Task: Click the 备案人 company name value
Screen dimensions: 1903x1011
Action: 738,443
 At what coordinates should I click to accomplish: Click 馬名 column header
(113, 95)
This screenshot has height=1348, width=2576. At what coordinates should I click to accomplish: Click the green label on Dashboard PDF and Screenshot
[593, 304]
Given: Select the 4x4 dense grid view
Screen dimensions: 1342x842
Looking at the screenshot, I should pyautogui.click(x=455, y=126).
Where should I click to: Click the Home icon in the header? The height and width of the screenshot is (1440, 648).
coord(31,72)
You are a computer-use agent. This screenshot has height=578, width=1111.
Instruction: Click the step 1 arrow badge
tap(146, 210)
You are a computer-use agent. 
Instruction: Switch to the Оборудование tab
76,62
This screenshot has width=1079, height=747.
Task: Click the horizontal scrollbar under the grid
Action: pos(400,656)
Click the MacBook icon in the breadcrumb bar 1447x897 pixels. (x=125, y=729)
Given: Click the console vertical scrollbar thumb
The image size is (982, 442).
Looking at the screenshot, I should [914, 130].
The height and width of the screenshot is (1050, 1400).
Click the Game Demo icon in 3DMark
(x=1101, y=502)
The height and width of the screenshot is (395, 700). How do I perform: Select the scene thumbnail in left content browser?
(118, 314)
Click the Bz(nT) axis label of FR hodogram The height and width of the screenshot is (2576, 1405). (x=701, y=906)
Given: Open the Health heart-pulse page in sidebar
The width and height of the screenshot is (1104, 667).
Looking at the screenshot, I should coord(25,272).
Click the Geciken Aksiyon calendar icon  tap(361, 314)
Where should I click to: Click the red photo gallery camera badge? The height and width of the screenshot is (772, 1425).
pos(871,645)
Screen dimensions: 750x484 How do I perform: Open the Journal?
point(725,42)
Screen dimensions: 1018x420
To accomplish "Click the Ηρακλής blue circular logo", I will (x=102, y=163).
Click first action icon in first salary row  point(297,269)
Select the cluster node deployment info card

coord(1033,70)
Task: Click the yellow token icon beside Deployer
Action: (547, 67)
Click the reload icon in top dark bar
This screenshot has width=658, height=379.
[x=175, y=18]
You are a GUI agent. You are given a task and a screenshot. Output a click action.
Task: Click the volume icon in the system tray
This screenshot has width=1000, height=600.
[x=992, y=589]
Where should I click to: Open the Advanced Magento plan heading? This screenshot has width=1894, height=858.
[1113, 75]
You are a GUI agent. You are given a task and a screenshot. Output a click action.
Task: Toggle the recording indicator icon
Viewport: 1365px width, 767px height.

----------

Go over the listing above and return each line with "computer".

You are a computer-use agent. This screenshot has height=578, width=1111.
You are a computer-use agent. 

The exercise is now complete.